> _Study text_
•••••

The Sunday Telegraph

Even poor people can have a full fruit bowl

- MARIANNE JONES FOLLOW Marianne Jones on Twitter @MarianneJo­nesUK; READ MORE at telegraph.co.uk/opinion

Every now and then my mum will come out with a gem. One of her favourites is: “We were poor but we always had a full fruit bowl.” I thought of her this week as feathers were ruffled in the wake of Boris Johnson’s Covid obesity crackdown. My own hackles rose when one writer blamed coming from a poor family for being overweight as a child, as if the only option for those on low incomes is to mainline McDonald’s meal deals.

How perfectly patronisin­g. I, too, was brought up “poor” with my brother and sister, raised on a Merseyside council estate by a single mother who worked in a factory. We didn’t do holidays, we didn’t do new clothes, but we did do healthy meals. My mum would drag me round the local fruit and veg market every Saturday, for the exact number of apples, carrots and spuds needed for a week’s worth of meals. She watched her pennies like a hawk and cooked up stews, pastas and shepherd’s pie in rotation. For “afters” it was whatever was in the fruit bowl. It kept us healthy and her budgeting frankly kept us out of the gutter.

A lot has changed since my Seventies childhood, when going to the chippy was a payday treat. We didn’t have fast-food chains or ready meals. Somewhere between then and now, the passing on of nutritious, low-cost recipes from parent to child has got lost in a sea of processed BOGOF deals that are literally cheaper than chips.

Britain is today the fattest nation in Western Europe. But being obese isn’t an inevitabil­ity for people on the breadline. Hand-wringers need to wake up to the fact that obesity, coronaviru­s and those who earn less are clamped together in a deathly dance. And unless you’re loading saffron and truffle oil into your basket or you have no home to live in, it is absolutely untrue that you can’t eat well on a tiny budget, as chefs like Jamie Oliver and food writer Jack Monroe have thanklessl­y proven.

•••••

> _Supplied records_
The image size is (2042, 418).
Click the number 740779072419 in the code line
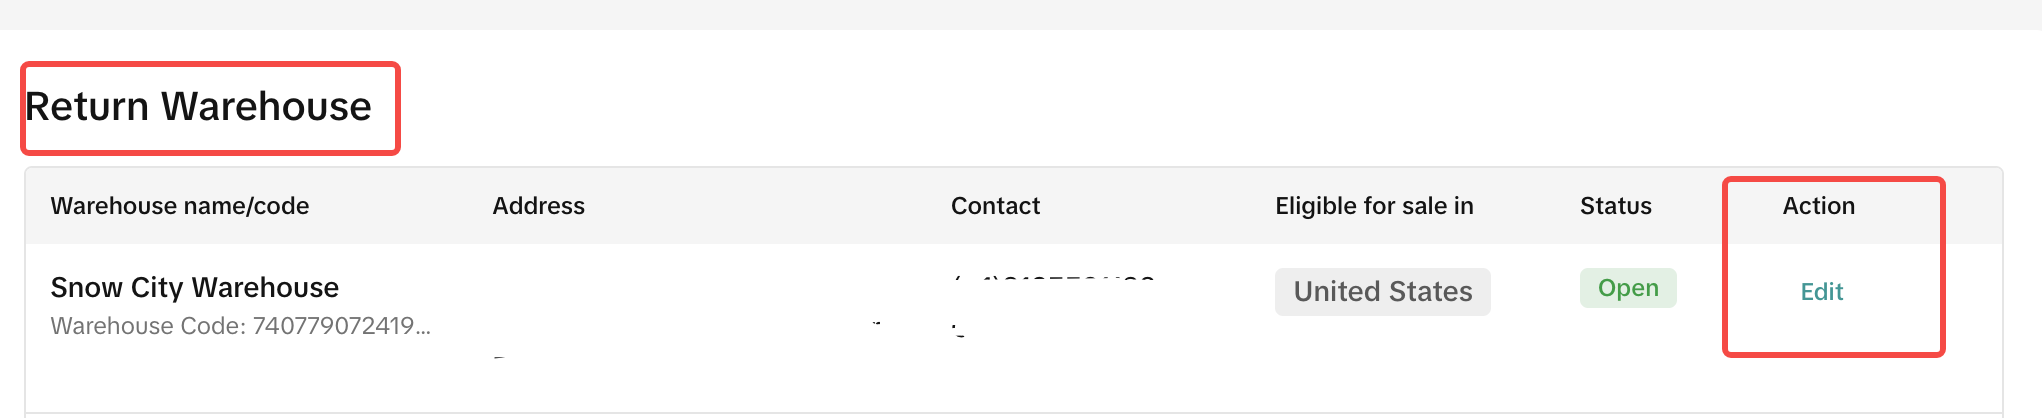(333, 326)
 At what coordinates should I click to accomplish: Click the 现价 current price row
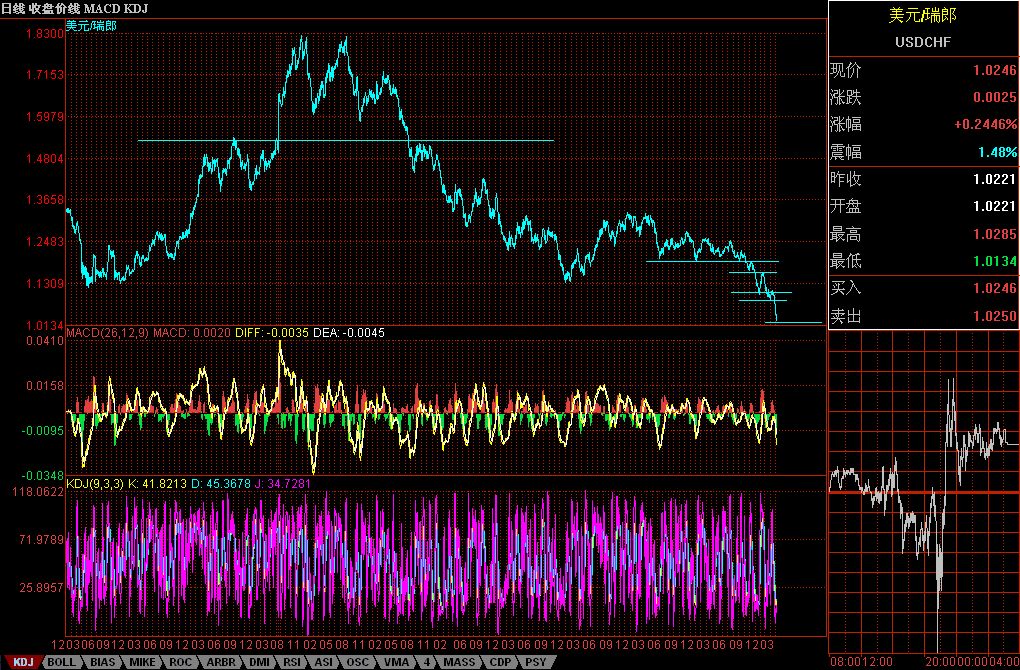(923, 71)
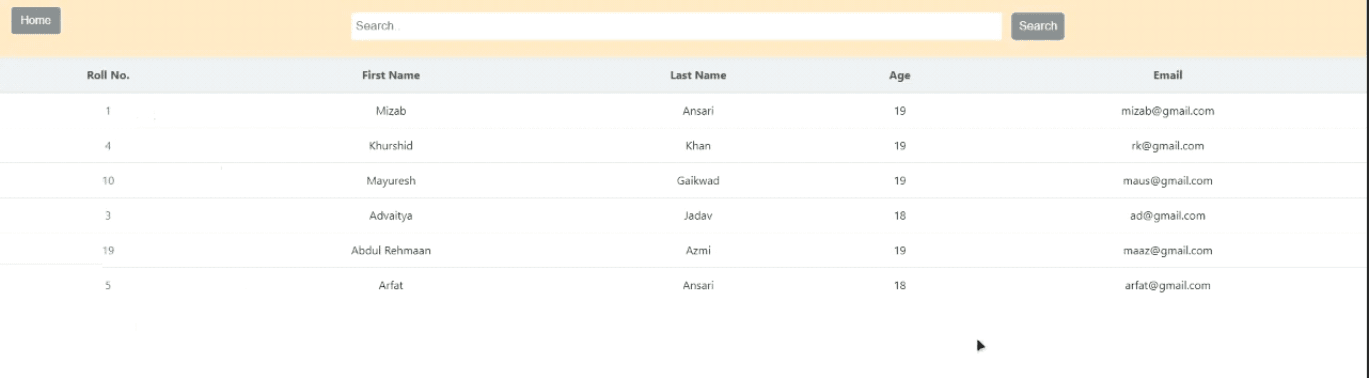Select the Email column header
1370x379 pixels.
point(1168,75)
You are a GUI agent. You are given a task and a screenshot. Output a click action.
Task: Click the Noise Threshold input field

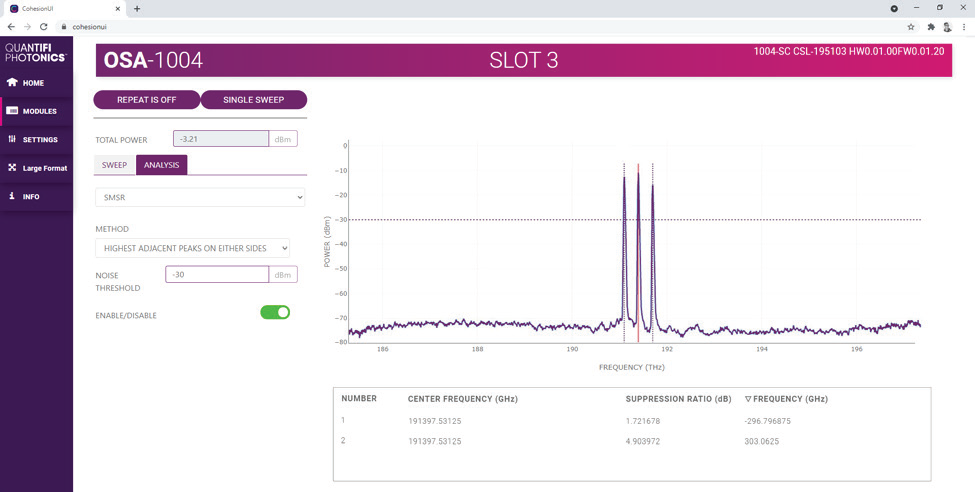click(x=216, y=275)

•••••

> _Questions on the material_
1: In the column on eating well on a low income, where was the writer raised?
2: Render this sentence from the column on eating well on a low income into Spanish: "Britain is today the fattest nation in Western Europe."
3: Carry on the column on eating well on a low income, picking up after its final sentence.

> _Written answers_
1: On a Merseyside council estate.

2: Gran Bretaña es hoy la nación más obesa de Europa Occidental.

3:
My sister, a chef and herself a low earner, gives cookery classes to people on low incomes (sadly funded by sporadic lottery cash rather than central government, which is too busy handing out eat-out vouchers to people who don’t need them). Those who attend say the same thing – they want to cook, but they’ve never been taught and ingredient­s are too expensive. My sister will whip up fishcakes from tinned salmon, chilli with 50p cans of kidney beans, and chicken curry. She’ll discuss healthy portion sizes, the ease of batch cooking, and at the end announce to a chorus of “blimeys” that each meal she makes costs less than £1. After every six-week course her group leaves feeling confident and empowered. Many have told her they no longer feel the need to spend £9 on a takeaway curry or a ridiculous fortune on a Domino’s pizza, because her handful of dishes is seeing them through.

This misguided perception that healthy eating is solely for the turmeric latte classes should be taken off the menu right now. It is filtering down to the very demographi­c many of these chatterers are trying to help. And with a second Covid fatburger looming into view, that will have dire consequenc­es for the beleaguere­d NHS and those with little money.